Heavily emphasizing previsualization doesn’t work for me. If you are a devotee, read along and ask yourself if too much previsualization is damaging your photography. It may be that it isn’t, and previsualization fits your photographic style perfectly. If that’s the case, by all means go ahead and plan the heck out of your pictures. If, however, you’ve bought the whole program without thinking about it too hard, you may want to back off.

Let’s deconstruct previsualization a bit. This will take several posts. I’ll start with two obvious, easy-to-talk-about aspects: framing and exposure. Then I’ll move on to more nebulous, but ultimately more important, components.

One element of previsualization is picking precisely where the boundaries of the frame will be before making the exposure. Usually, this means fitting the image to the format of the camera. This forces the photographer to do two qualitatively different things.

The first is to figure out just where the boundaries of the frame will be. On view cameras and SLRs with 100% finder coverage, this is pretty easy. On SLRs with less than full finder coverage, it’s a little tricky, but the fallback – a minor crop – isn’t bad. On rangefinder cameras, it’s extremely difficult. Parallax cuts off the top and (usually) the left side, and adds to the image on the bottom and the right, where you can’t see it. The corners aren’t always marked, and they are sometimes marked with curved lines, which, while pleasing, don’t represent the shape of the final image.

The second is to find a framing that works visually and expresses the photographer’s intent. As I’ve said here and here, working with constraints can be a creativity enhancer, and thinking hard about the edges of the frame before the exposure is a good thing. You have many options before you trip the shutter that are unavailable later; you can move forward or backward to change the perspective, you can change lens focal length, and you can move from side to side and affect the relationship of objects in the image.

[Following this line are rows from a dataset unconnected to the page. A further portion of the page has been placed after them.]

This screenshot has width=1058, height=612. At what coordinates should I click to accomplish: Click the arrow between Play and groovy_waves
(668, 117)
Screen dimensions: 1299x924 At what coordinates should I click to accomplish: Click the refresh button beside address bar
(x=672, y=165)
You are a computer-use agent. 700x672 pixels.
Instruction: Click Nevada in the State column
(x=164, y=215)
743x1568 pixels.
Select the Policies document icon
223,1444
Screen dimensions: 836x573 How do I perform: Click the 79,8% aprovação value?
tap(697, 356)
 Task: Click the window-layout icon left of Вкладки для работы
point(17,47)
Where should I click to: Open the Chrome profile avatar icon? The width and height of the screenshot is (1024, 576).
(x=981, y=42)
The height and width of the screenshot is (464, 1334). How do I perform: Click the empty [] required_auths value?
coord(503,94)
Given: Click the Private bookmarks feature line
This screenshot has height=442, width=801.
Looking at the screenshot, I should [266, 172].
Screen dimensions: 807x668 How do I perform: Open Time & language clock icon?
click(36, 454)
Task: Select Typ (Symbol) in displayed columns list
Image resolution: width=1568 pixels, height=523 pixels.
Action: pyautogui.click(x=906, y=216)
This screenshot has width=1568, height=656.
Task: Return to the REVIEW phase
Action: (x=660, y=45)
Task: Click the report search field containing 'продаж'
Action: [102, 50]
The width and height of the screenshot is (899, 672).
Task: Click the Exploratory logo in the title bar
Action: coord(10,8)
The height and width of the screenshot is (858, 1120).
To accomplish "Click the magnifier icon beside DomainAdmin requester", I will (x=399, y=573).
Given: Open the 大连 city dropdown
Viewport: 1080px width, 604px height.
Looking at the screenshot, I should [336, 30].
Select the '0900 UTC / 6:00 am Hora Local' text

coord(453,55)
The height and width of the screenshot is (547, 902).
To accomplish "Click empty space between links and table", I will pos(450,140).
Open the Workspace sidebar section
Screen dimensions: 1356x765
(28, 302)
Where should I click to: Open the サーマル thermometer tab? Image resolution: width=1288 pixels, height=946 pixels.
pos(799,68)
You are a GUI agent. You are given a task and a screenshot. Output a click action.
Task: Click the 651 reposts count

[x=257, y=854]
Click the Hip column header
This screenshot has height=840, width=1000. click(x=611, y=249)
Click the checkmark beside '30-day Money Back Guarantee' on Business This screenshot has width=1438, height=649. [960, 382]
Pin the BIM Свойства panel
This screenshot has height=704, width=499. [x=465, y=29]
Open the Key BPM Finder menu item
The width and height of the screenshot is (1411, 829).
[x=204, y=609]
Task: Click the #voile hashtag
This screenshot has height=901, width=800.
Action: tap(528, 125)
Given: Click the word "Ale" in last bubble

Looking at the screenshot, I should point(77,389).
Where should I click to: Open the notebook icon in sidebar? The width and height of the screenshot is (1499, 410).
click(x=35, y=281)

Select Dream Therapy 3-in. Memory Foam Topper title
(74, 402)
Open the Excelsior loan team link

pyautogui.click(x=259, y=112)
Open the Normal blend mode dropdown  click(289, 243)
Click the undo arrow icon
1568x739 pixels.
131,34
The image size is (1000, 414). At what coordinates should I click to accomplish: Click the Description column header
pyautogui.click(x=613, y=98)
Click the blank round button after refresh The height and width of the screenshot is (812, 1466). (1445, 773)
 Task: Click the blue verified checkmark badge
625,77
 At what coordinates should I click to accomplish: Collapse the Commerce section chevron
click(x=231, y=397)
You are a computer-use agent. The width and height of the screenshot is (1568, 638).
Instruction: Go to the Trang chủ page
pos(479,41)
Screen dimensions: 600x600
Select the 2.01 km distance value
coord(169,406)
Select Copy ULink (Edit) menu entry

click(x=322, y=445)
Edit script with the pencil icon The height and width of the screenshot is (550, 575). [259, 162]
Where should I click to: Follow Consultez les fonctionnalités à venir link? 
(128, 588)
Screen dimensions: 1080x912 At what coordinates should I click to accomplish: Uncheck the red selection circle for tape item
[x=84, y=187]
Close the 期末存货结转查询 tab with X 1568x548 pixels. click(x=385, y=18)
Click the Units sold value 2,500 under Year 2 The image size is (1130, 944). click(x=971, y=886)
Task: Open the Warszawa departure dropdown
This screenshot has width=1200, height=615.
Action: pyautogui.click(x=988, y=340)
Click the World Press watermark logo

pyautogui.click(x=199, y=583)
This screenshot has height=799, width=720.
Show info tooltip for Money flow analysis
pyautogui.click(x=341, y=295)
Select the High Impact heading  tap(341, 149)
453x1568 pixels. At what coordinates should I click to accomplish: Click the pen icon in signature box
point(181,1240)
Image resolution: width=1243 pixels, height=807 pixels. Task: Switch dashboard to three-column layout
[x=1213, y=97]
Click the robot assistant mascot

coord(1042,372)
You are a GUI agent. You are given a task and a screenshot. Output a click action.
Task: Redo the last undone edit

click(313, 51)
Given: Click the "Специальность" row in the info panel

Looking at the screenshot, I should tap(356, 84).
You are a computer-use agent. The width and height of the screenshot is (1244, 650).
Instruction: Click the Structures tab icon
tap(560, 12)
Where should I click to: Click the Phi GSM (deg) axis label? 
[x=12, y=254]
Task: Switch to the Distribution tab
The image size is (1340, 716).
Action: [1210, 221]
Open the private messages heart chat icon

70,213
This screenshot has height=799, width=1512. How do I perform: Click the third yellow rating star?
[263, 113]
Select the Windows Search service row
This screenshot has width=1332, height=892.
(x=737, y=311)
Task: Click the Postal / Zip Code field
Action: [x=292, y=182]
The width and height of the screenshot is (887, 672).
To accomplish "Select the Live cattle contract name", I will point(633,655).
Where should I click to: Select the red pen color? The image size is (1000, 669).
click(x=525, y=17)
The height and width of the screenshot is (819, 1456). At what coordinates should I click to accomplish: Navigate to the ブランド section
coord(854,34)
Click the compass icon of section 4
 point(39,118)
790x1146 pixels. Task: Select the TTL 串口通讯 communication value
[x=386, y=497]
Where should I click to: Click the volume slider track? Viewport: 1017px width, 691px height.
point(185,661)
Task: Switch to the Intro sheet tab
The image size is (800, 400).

But do you really want to nail the image down so that you have no wiggle room in editing? You do get to maximize quality that way, but, if the edges are critical to the image, you leave yourself open to failure if you slip up. Since it’s much easier to see the final image using the camera as a masking device, I usually try to frame static subjects exactly if I’m not using a RF camera and want to use the format’s natural aspect ratio. If there’s uncertainty, I tend to leave a little extra around the edges, and crop very slightly when making the print. I’ve done it the other way, and most of the time it works out fine, but when it doesn’t it’s a real drag.

Then there’s filling the frame as a photographic fetish. In the eighties and nineties it was fashionable to prove that you hadn’t cropped your images by filing out your negative carrier and printing sprocket holes, frame numbers, shadows of film hold-downs, Polaroid 55P/N matrices, or the twin Hasselblad tick marks. It was a powerful movement, and I admit that I was an occasional practitioner, but it was essentially an affectation, and one that drew the viewer’s attention from the image itself. Celebrating the process is one thing, but many of the pictures in this movement were mostly about the celebration. You don’t see photographs like that much anymore, but there’s an esthetic echo that I find genuinely offensive: doctoring digital photographs so they look like the ones that used photographic artifacts to proclaim their authenticity. Many of these seem to come from iPhones.

What if the right image shape for your subject and your vision doesn’t happen to fit the format of your camera? Do you force the image into your chosen format like Procrustes? Do you move on to another subject? Or do you leave enough room so you can crop it right later?

The worst thing about having a laser focus on cropping in the camera to the native shape is that it can close you off to possibilities that might be better.  Why should the best composition for any subject be of the aspect ratio of the camera that you happen to have at hand?